### Stated task 1
Copy the passage on Canadian National Hotels word for word, starting with "Surviving hotels" and going on through "by Ivanhoé Cambridge.".

### Page excerpt

>>

Canadian National Hotels was a hotel chain under control by Canadian National Railways. In addition to their own hotels, it acquired some from predecessor railway companies like the Grand Trunk Pacific Railway, Grand Trunk Railway and Ottawa, Arnprior and Parry Sound Railway. Some of their assets were later acquired by rival Canadian Pacific Hotels after 1988.

Surviving hotels

Fairmont Hotels and Resorts

 Château Laurier Ottawa, Ontario, 1923–1988 – Built for Grand Trunk Railway and now part of the Fairmont chain as Fairmont Château Laurier
 Jasper Park Lodge Jasper, Alberta, 1923–1988 – Built for Canadian National Railway and now part of the Fairmont chain as Fairmont Jasper Park Lodge
 The Macdonald Edmonton, Alberta, 1923–1988 – Built for Grand Trunk Pacific Railway and now part of the Fairmont chain as Fairmont Hotel Macdonald
 Hotel Vancouver Vancouver, British Columbia, 1939–1988 – jointly operated with CP Hotels 1939–1962. Now part of Fairmont chain as Fairmont Hotel Vancouver
 Queen Elizabeth Hotel Montreal, Quebec, 1958–1988 – now part of Fairmont chain as Fairmont The Queen Elizabeth with building owned by Ivanhoé Cambridge.

<<

### Stated task 2
Write out the lines of the records verbatim, starting with the line with "Viewport: 1920px width, 1080px" and going on through the line with "pos(1246,127)". Leave the pictures out.

### Input
>>

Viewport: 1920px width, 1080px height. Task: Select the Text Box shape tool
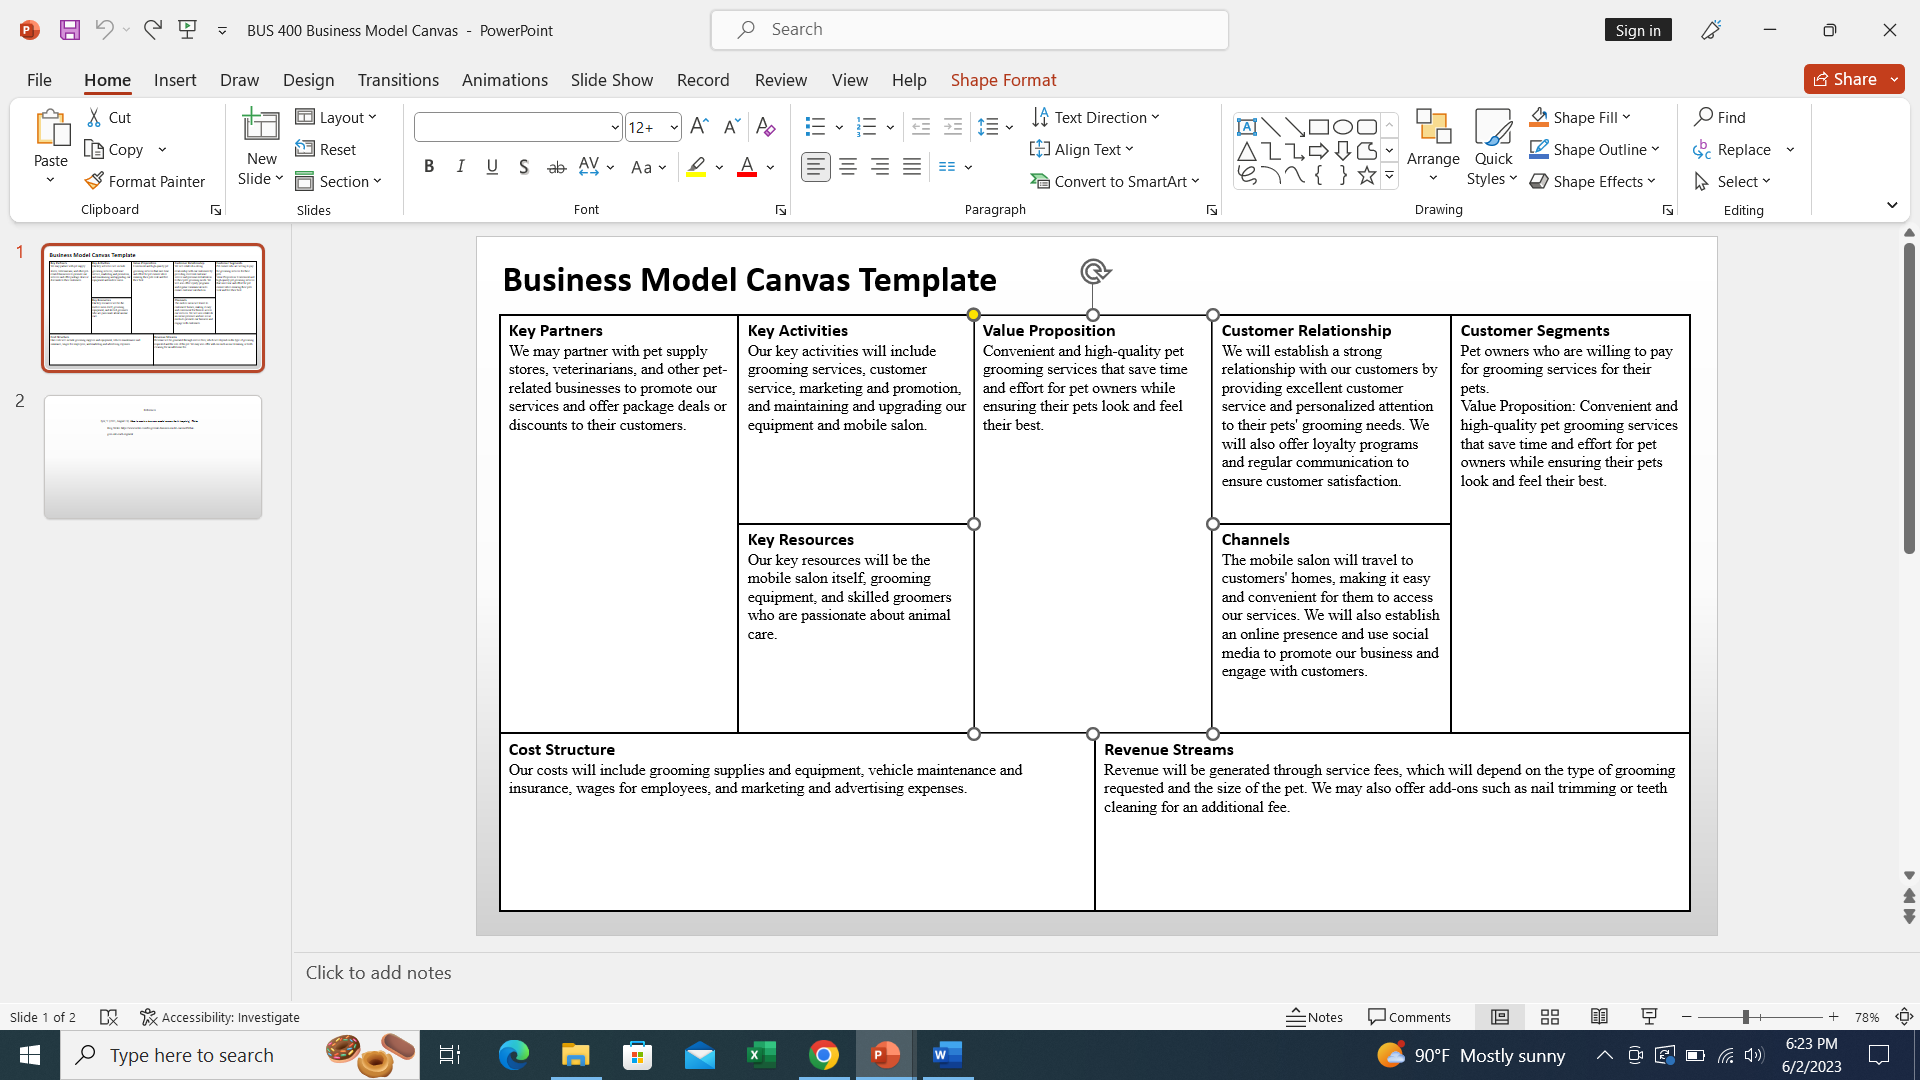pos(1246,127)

<<
>>

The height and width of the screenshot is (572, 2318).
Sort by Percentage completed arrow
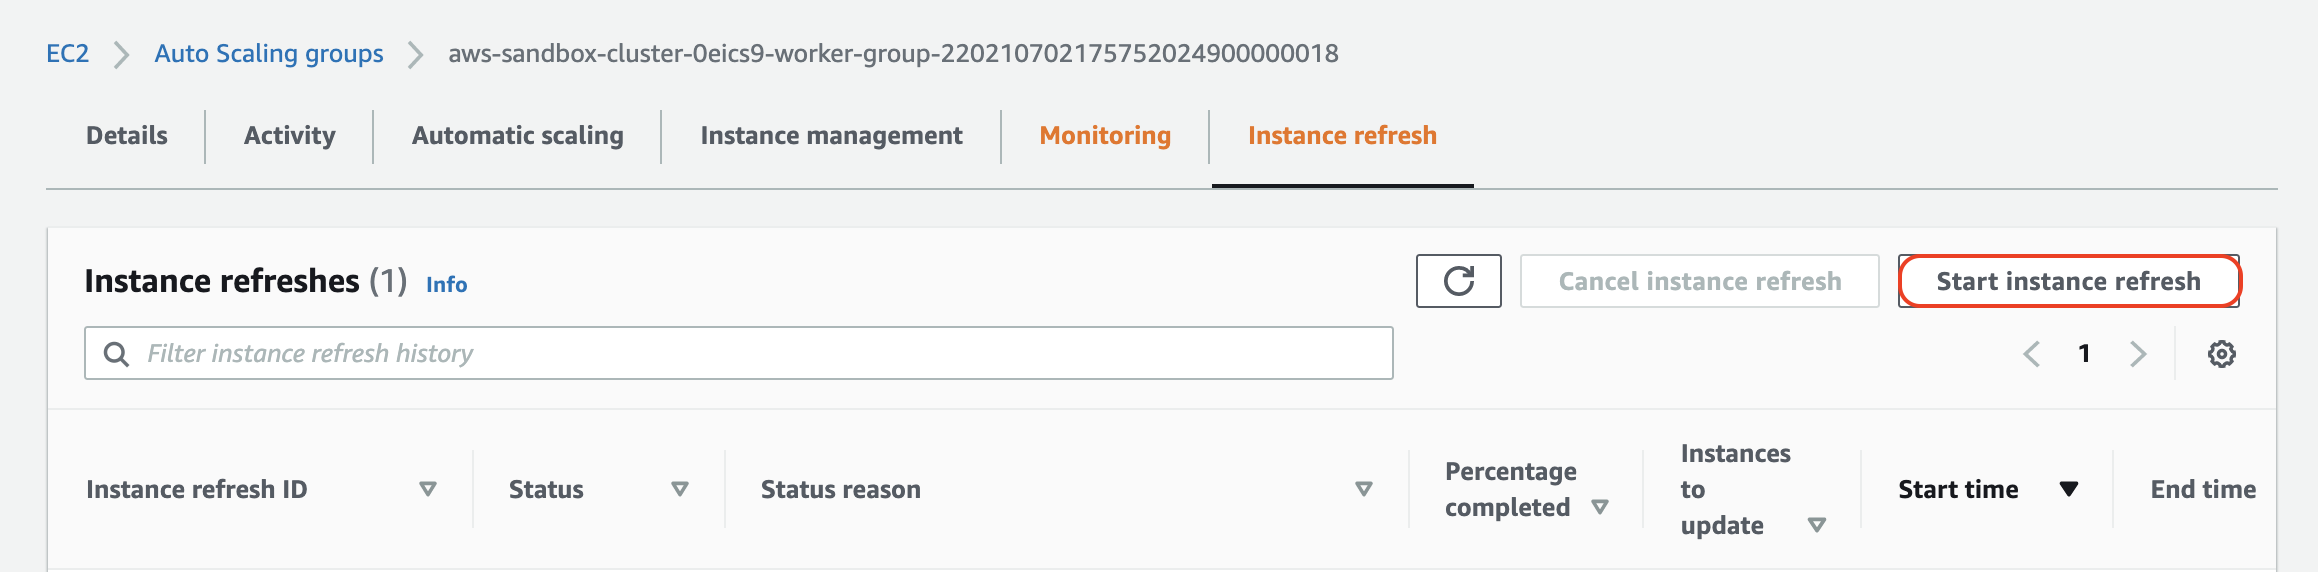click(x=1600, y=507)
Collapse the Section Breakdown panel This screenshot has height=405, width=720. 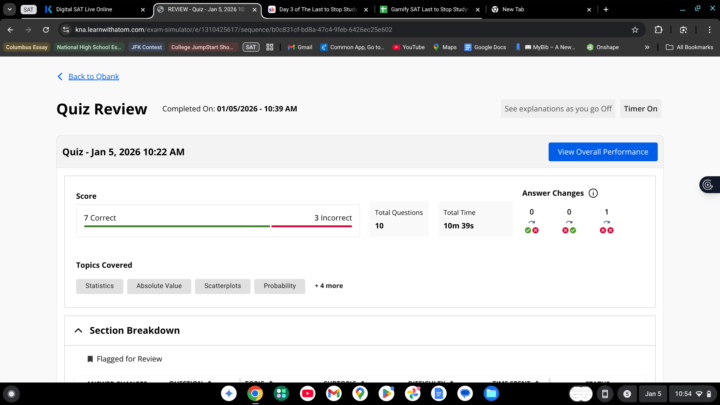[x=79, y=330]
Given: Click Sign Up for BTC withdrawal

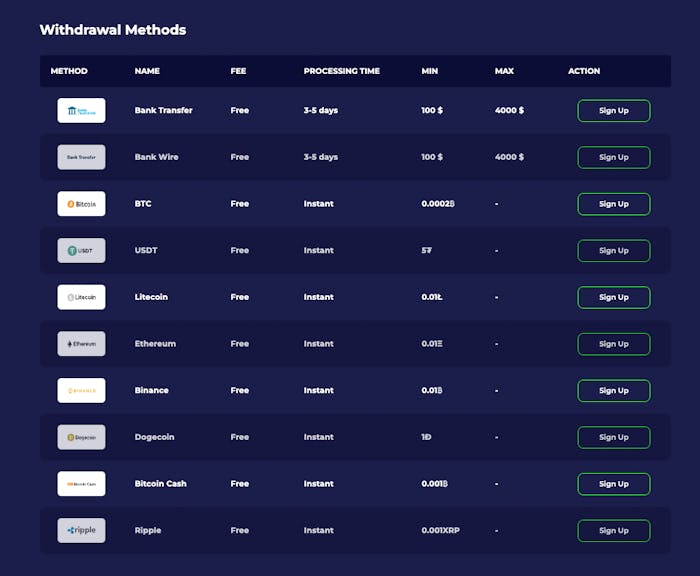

<<

### Task answer 1
Surviving hotels

Fairmont Hotels and Resorts

 Château Laurier Ottawa, Ontario, 1923–1988 – Built for Grand Trunk Railway and now part of the Fairmont chain as Fairmont Château Laurier
 Jasper Park Lodge Jasper, Alberta, 1923–1988 – Built for Canadian National Railway and now part of the Fairmont chain as Fairmont Jasper Park Lodge
 The Macdonald Edmonton, Alberta, 1923–1988 – Built for Grand Trunk Pacific Railway and now part of the Fairmont chain as Fairmont Hotel Macdonald
 Hotel Vancouver Vancouver, British Columbia, 1939–1988 – jointly operated with CP Hotels 1939–1962. Now part of Fairmont chain as Fairmont Hotel Vancouver
 Queen Elizabeth Hotel Montreal, Quebec, 1958–1988 – now part of Fairmont chain as Fairmont The Queen Elizabeth with building owned by Ivanhoé Cambridge.

### Task answer 2
Viewport: 1920px width, 1080px height. Task: Select the Text Box shape tool
pos(1246,127)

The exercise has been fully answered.